A.Ö.: Verknüpft mit Arbeitsnetzwerken. Zur Zeit kommen vor allem rumänische ArbeiterInnen nach Istanbul. Auch nach Griechenland gibt es diese Bewegung von Arbeit, aber es sind vor allem junge Frauen, die in der Hauswirtschaft arbeiten, die nach Griechenland reisen. Nach Istanbul kommen vor allem junge männliche Arbeitskräfte, die unter “Sweat shop”-Bedingungen arbeiten. Als buchstäblich “Illegale” müssen sie sich vor der Polizei verstecken. Sie beziehen sehr niedrige Einkommen und genießen keinerlei sozialen Schutz. Die Polizei macht Razzien, ignoriert aber zum großen Teil die Situation. Insgesamt wird Istanbul durch diese verschiedenen Netzwerke auf eine Art verändert, die wir erst verstehen müssen.
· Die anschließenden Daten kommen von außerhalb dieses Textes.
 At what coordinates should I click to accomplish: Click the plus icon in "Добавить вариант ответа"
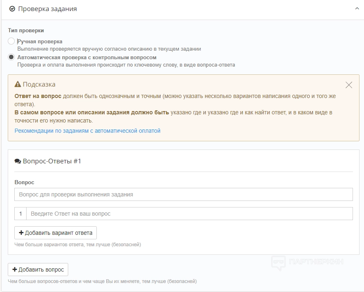[x=21, y=233]
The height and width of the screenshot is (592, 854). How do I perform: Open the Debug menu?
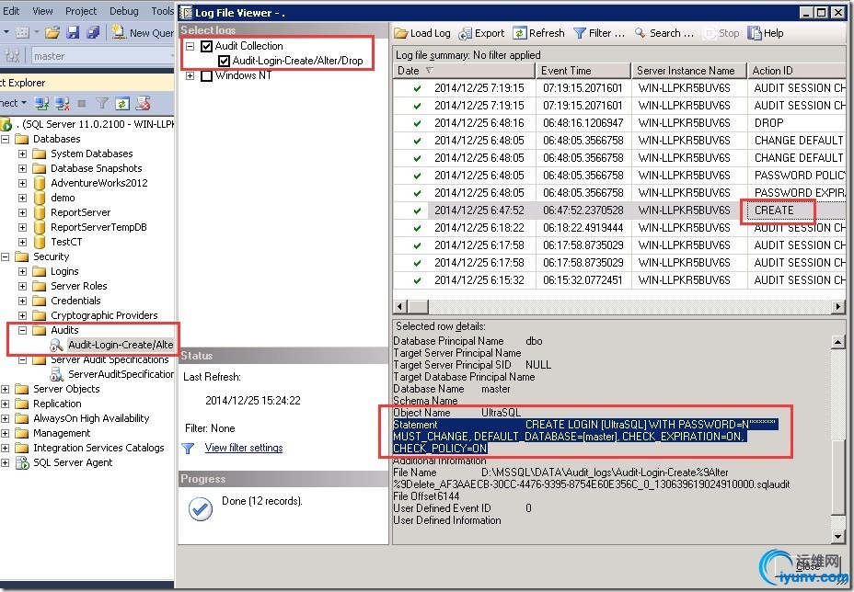pyautogui.click(x=123, y=11)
Was wir beobachten, ist eine zunehmend fragmentierte Stadt. Das ist offensichtlich, man muß keine großen Recherchen anstellen, um diese Fragmentierung zu sehen. Aber der Begriff “Fragment” beinhaltet die Vorstellung von nicht in Beziehung stehenden oder unverbundenen Teilen. Aber diese die Grenzen überschreitenden Netzwerke sind eher in die Struktur der Stadt eingedrungen. Das heißt sie sind mit dem täglichen Leben der Menschen in einer Art verstrickt, die wir noch nicht zu untersuchen begonnen haben. Vielleicht sollte ich auch anfügen, daß das Thema der “Mobilen Bevölkerung” auch eine größere Theorieebene in der Literatur benötigen würde. Es gab immer mobile Bevölkerungsschichten. Migration war immer Teil der Stadt. Aber die momentane Mobilität von Bevölkerungsschichten über nationale Grenzen, von Koffer-Händlern, regulären Touristen oder ArbeitsmigrantInnen, ist historisch ohne Vorgänger. Wir wissen noch wenig darüber, wie diese mobilen Bevölkerungen Städte in kultureller Art verändern. Es gibt eine Reihe ökonomischer Untersuchungen über transnationalen Handel und Arbeitsmobilität. Der kulturelle Aspekt sollte weiter untersucht werden. Wir sind über sehr breitgefaßte Generalisierungen von kultureller Hybridität noch nicht hinaus.

 

Zum Schluß möchte ich hinzu fügen, daß sich die transnationalen Netzwerke zwischen Istanbul und den osteuropäischen Ländern ebenfalls verändern. Zunächst waren es persönliche Kontakte und individuelle Beziehungen, die die Grundlage der Bewegung über die Grenzen bestimmt hat. Dieses Bild scheint sich zu ändern, da Mafia-artige Organisierungen den Platz zu übernehmen scheinen. Der “informelle” oder “illegale” Charakter der Transaktionen bietet fruchtbaren Boden für kriminelle Organisationen, die Schutz für Geld anbieten können. Egal ob wir über MigrantInnenarbeit, “Kofferökonomie” oder Frauen, die als Waren verkauft werden, reden, scheint das der Fall zu sein.